## What you have to do
Reproduce the lines below word for word, starting with the line that contains "The width and" and continuing through the last line of the source data. Leave the pictures out of your answer.

Source data
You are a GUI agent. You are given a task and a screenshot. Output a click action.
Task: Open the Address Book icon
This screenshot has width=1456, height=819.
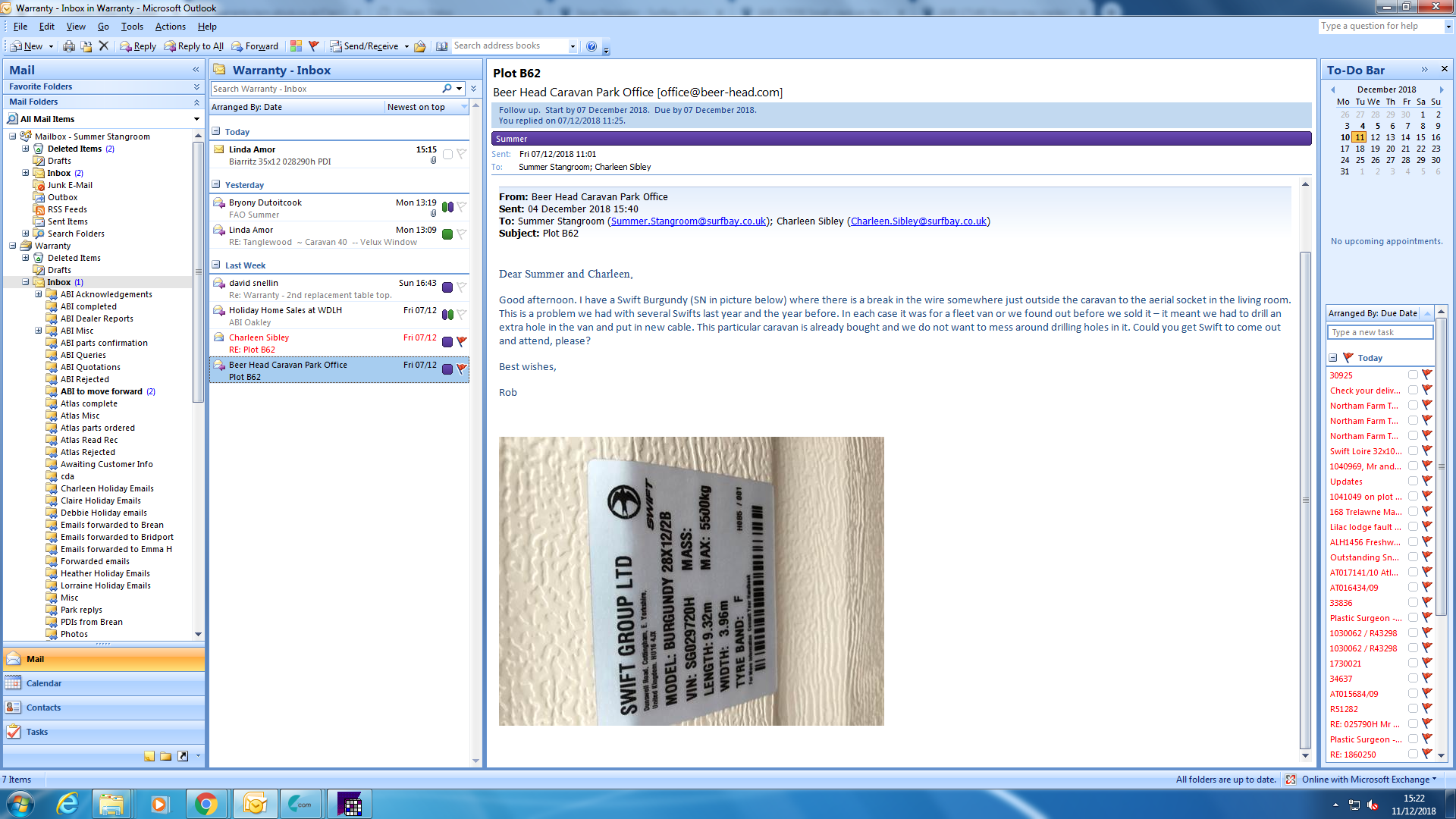click(441, 46)
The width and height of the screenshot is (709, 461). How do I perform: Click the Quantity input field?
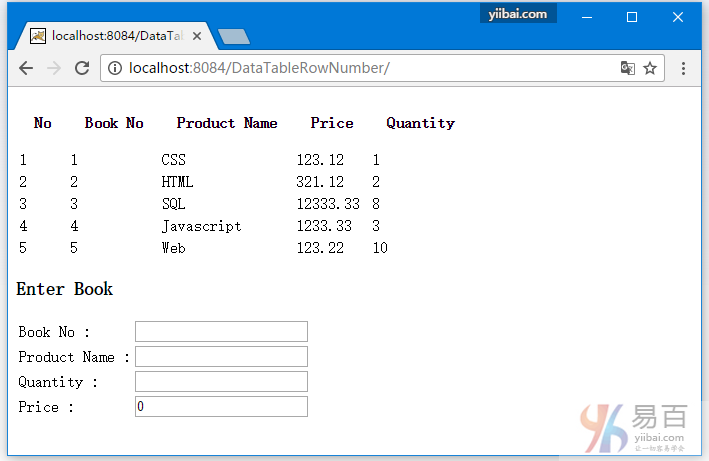221,382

## Written response
The width and height of the screenshot is (709, 461). How do I perform: Click the Quantity input field?
221,382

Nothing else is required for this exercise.